A exatidão e pontualidade dos dados econômicos é fundamental para informar as decisões sobre políticas, especialmente durante uma crise. Mas a pandemia de COVID-19 interrompeu a produção de muitas estatísticas essenciais. Sem dados confiáveis, as autoridades não podem avaliar a gravidade do impacto da pandemia sobre as famílias e a economia, nem monitorar corretamente a recuperação.
Estamos colaborando com os países membros e outros organismos internacionais para superar essas dificuldades e manter o fluxo de dados econômicos.

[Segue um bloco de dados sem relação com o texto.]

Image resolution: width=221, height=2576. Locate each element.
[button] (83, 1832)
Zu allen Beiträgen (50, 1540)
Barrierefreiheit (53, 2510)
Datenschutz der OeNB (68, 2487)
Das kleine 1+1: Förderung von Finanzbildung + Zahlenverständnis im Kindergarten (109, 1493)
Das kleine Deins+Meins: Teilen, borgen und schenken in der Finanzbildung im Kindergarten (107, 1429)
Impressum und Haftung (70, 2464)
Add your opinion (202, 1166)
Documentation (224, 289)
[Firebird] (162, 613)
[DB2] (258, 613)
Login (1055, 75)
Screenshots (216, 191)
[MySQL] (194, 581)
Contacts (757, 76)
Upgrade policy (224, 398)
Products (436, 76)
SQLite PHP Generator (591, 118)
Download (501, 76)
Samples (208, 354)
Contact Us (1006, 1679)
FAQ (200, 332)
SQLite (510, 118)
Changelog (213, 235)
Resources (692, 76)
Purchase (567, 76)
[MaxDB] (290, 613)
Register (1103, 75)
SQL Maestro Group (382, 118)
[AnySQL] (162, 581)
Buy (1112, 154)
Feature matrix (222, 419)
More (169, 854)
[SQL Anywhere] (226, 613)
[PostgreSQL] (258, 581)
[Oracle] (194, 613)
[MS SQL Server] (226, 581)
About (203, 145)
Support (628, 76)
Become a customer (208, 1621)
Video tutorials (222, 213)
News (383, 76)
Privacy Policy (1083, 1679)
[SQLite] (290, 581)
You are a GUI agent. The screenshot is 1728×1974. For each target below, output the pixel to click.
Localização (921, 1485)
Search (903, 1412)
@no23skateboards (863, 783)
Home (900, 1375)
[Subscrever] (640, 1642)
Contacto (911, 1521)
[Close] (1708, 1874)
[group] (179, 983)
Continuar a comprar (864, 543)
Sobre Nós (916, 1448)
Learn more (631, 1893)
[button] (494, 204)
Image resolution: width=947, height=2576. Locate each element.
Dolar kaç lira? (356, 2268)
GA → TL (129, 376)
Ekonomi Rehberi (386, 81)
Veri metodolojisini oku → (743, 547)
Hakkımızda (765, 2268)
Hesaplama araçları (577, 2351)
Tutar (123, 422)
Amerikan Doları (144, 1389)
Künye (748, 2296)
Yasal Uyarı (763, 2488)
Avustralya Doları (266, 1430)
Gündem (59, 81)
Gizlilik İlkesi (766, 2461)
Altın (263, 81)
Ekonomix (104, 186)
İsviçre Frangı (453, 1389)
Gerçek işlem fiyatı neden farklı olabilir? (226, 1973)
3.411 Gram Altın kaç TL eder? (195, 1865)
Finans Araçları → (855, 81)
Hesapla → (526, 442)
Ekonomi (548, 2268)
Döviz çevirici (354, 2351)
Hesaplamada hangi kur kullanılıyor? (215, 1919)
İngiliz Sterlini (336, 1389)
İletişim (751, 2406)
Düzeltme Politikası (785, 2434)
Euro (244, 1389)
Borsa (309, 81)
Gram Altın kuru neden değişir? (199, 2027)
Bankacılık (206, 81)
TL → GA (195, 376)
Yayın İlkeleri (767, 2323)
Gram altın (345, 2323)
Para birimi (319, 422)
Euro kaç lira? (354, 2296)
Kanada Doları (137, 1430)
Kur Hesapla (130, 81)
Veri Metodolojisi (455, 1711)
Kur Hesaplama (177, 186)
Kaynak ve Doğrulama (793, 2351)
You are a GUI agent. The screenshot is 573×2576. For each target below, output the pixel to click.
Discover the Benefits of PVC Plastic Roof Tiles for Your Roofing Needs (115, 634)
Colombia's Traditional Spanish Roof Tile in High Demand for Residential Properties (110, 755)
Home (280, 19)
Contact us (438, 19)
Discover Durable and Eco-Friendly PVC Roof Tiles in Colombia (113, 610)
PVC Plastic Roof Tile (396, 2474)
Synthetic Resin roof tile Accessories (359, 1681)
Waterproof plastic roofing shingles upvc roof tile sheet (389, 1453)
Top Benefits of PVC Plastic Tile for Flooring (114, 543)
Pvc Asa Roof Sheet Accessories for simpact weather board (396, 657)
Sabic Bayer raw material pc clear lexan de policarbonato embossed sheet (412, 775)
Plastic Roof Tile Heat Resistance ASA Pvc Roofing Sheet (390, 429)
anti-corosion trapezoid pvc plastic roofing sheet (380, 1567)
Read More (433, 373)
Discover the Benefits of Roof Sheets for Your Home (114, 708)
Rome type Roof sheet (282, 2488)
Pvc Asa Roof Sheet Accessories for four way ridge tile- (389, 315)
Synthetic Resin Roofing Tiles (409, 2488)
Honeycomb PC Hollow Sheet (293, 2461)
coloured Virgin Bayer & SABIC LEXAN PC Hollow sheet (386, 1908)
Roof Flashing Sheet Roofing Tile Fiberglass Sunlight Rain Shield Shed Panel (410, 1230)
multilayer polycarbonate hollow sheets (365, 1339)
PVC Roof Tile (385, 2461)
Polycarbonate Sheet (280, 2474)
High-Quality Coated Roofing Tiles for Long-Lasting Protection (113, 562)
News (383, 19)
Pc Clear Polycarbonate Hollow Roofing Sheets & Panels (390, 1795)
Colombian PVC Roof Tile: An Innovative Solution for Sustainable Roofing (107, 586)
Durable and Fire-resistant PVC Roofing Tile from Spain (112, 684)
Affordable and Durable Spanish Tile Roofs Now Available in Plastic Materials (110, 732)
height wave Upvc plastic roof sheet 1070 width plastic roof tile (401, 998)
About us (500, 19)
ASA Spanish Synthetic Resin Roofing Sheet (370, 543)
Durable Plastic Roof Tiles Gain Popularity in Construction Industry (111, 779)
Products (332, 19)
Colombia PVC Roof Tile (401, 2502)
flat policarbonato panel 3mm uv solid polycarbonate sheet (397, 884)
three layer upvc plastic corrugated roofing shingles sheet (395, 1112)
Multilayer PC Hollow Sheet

Três grandes desafios estatísticos
Primeiro, muitos funcionários dos órgãos nacionais de estatística estão trabalhando em casa por causa das medidas de isolamento, muitas vezes com acesso limitado às ferramentas e aos dados de que necessitam para produzir e divulgar os indicadores econômicos. Por exemplo, o cálculo dos preços no varejo muitas vezes exige visitas físicas aos estabelecimentos comerciais, algo que em muitos países não é possível fazer neste momento. Também é difícil saber quais são os planos de produção e investimento das empresas porque muitas delas suspenderam temporariamente suas atividades ou simplesmente não dispõem de recursos para responder a questionários estatísticos. Nessas circunstâncias, os dados sobre preços e produção – que são indispensáveis para calibrar as medidas de política monetária e de estímulo fiscal – talvez sejam divulgados com atraso ou estimados com base em informações parciais.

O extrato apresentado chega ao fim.